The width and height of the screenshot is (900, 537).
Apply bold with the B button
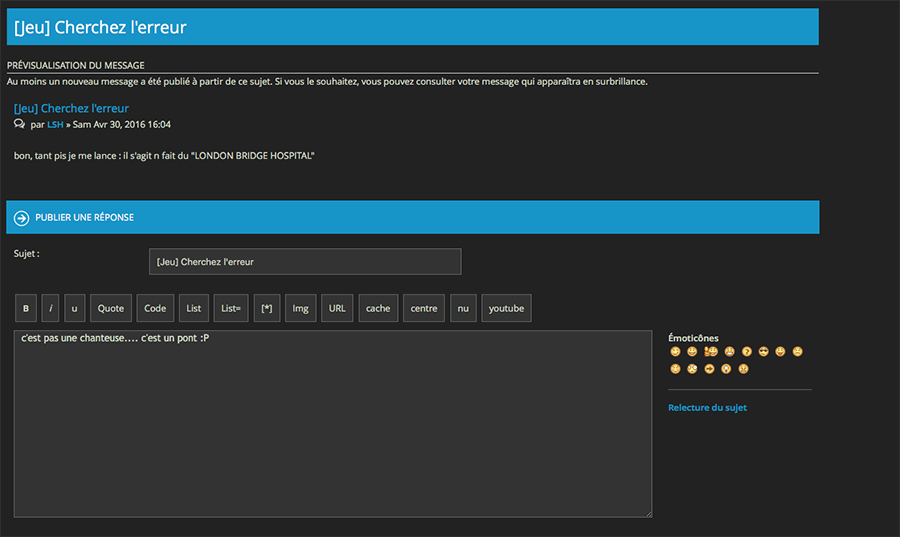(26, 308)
---
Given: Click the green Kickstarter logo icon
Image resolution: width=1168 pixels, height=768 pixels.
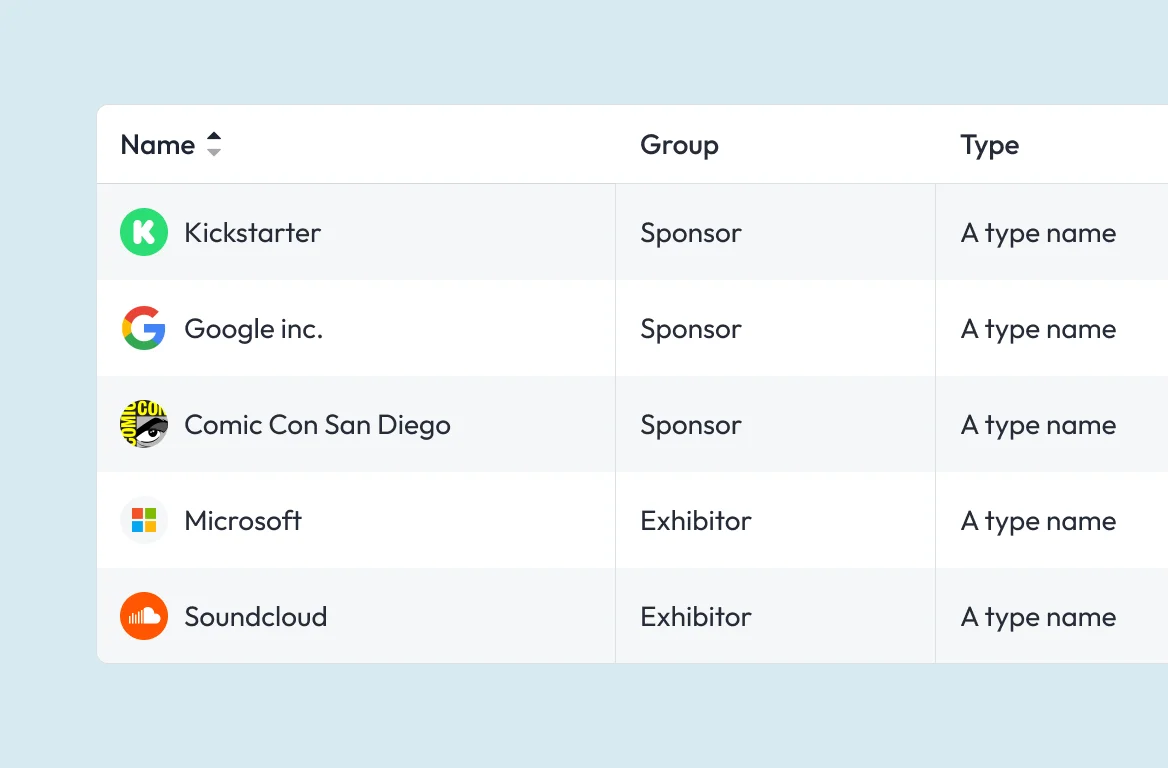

▸ Aim of the task
All lines in the listing above between the line with "Given: Click the green Kickstarter logo icon" and the line with "Image resolution: width=1168", inclusive, should be set down exactly, and no line outside that range.

▸ Response area
Given: Click the green Kickstarter logo icon
Image resolution: width=1168 pixels, height=768 pixels.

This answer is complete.